(MP) Many people use dynamics of real estate market to gain profits. This practice is often called house flipping and it involves buying, renovating and selling properties at aspiring locations. In this article you will be able to find out financial pros and cons of this business and determine whether it is the right model for you.
Two Types of House Flipping
There are two major types of house flipping, and both of them bring different financial benefits.
- Real estate can be bought and sold high, using the benefit of rapidly rising real estate market that hits certain neighborhood;
- So called ‘Fix and Flip’ type involves buying real estate in bad state and investing money in renovation that will be doubled or tripled after real estate is sold.

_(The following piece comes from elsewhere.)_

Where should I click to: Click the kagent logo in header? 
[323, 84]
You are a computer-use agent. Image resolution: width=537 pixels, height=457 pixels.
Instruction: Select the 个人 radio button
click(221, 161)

Second type is usually more profitable since most mortgage lenders don’t invest additional funds in real estate repairs.
Where to Find Money?
One of the major questions many real estate flippers need to think about in very first phases of their plan is how they are going to get enough money to invest in house flipping. There are many individual agents and real estate agencies that use flip houses as their main source of income. They usually have enough funds on their accounts to finance house purchase and renovation. But, since this text is mainly intended for real estate flipping beginners, we will need to focus on ways how ordinary people can get enough funds to easily go through this deal. These are some sources you can use:
- Mortgage – It is like buying a regular home. Most mortgage companies offer many different packages, some of which can be used for real estate flipping expenses. Before choosing the right mortgage it is advisable for future house flippers to check their credit report, study mortgage requirements and payment plan and of course, shop around.
- Finding partners – Investors who only have one part of the funds required for conducting a real estate flip can find interested partners with whom they will join funds and share profits at the end. Partners can be found on various different places on- and offline. One of the popular places where new investors can exchange ideas and collaborate are local Real Estate Investors Association meetings.
- 401(k) plan – Many people have lots of funds on their 401(k) accounts. These plans also allow their owners to buy domestic or foreign real estate, commercial properties and raw land.
How Much Does It Cost?
Mark Fergusson, licensed real estate agent wrote a long post on Financial Samurai website, where he explains real estate expenses in detail. He flipped more then 100 homes and these are usual expenses each house flipping operation of a house that’s bought for $100,000 and sold for $160,000:
- Mortgage costs: $2,000- $8,000
- Insurance costs: $500- $2,000
- Various property taxes: $500- $3,000
- HOA costs: $0- $6,000
- Maintenance costs: $250- $1,000
- Selling costs (marketing, sales funnels, organized visits etc.) $10,500- $15,000
This means that according to Mark Fergusson’s calculation a house flipping cost (for houses bought for $100,000) is approximately in the range of $13,250 to $35,000. Of course, this calculation doesn’t include renovation costs and initial real estate price.
How Much Profit Could You Expect?
Following Mark Fergusson’s calculation we determined that the lowest profits real estate flippers can expect is $25,000. We should also add that the whole re-selling process depends on real estate market trends and gentrification that is going on in many different cities across United States. For this reason real estate location plays major role in house flipping.
One of the greatest dangers of flipping is that your funds remain stuck in the newly bought house. This happens when real estate prices in the neighborhood suddenly decrease and house owners don’t want to sell house for lesser amount of money. That’s why house flipping process needs to be followed by elaborated real estate price research, which should include consultations with experts.
The Final Word
Real estate flipping can be a risky business, especially from financial point of view, but only risky businesses are able to produce profits this big, in such a short period of time. If real estate buyers have the right approach, and meticulously inspect real estate market before they buy the property, they have nothing to worry about.